Results of simple regression for Monthly Usage

Summary measures

Multiple R 0.9120

R-Square 0.8317

StErr of Est 133.4377

ANOVA Table

Source df SS MS F p-value

Explained 1 703957.1781 703957.1781 39.5357 0.0002

Unexplained 8 142444.9219 17805.6152

Regression coefficients

Lower Upper

Coefficient Std Err t-value p-value limit limit

Constant 578.9277 166.9681 3.4673 0.0085 193.8984 963.9570

HomeSize 0.5403 0.0859 6.2877 0.0002 0.3421 0.7385











Summary measures for selected variables
HomeSize MonthlyUsage
Mean 1880.000 1594.700
Median 1775.000 1641.000
Standard deviation 517.623 306.667
Minimum 1290.000 1172.000
Maximum 2930.000 1956.000
Variance 267933.333 94044.678
First quartile 1502.500 1321.250
Third quartile 2167.500 1831.000
Interquartile range 665.000 509.750
Skewness 0.893 -0.308
Kurtosis 0.340 -1.565



8.3. Pie in the Sky, Inc. runs a chain of pizza eateries (See data file C08 Pizza.xls [.rda].) The manager has collected data from each of the stores in the chain regarding the number of pizzas sold in one month, the average price of the pizzas, the amount the store spent on advertising that month, and the average disposable income of families in the area near the store.
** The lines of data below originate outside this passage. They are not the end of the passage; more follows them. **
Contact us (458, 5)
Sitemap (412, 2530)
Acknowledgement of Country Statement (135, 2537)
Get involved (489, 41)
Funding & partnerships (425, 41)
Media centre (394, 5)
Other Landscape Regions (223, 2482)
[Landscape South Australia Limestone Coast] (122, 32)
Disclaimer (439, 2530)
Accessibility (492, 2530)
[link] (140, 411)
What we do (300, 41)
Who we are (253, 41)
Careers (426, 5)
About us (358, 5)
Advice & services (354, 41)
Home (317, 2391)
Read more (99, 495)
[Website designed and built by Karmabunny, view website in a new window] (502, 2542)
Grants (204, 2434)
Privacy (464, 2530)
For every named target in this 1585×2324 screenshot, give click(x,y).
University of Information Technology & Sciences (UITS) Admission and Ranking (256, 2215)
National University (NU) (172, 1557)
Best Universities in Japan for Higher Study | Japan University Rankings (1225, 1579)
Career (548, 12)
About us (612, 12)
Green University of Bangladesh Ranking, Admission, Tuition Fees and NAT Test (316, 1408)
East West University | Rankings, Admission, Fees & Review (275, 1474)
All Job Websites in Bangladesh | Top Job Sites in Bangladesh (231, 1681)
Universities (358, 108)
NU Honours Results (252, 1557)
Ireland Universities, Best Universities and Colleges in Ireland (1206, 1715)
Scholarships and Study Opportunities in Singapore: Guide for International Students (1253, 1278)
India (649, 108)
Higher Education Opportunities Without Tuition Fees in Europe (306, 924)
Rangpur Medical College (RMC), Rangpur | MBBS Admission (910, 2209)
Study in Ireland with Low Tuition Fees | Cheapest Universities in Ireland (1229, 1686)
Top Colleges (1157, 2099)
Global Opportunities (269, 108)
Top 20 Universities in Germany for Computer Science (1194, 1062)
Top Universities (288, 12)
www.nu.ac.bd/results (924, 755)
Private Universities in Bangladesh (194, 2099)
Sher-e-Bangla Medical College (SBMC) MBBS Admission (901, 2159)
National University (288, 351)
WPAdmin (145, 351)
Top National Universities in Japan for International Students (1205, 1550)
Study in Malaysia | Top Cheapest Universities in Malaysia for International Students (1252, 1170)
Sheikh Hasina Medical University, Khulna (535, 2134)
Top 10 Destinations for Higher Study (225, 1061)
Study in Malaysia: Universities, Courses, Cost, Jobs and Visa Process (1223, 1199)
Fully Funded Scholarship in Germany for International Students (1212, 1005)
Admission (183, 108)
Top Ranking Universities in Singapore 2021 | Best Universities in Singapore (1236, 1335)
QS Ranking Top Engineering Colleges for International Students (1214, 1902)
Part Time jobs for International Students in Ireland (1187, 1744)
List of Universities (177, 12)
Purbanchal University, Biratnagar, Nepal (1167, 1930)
  1. The manager wants to know how these variables are related. Specifically, he wants to know which variable is the best to use for predicting the number of pizzas that a given store will sell in a month. Develop regression models to predict the quantity sold based on each variable in the data. Use the three models you develop to determine which variable is the most influential.
  2. Use your best model to determine how many pizzas will be sold if a store has an average pizza cost of $11.00, spends $51,000 on advertising, and is in a region with an average disposable income of $40,000.
  3. Based on the models that you developed, if a store wanted to sell 80,000 pizzas, what should the store do?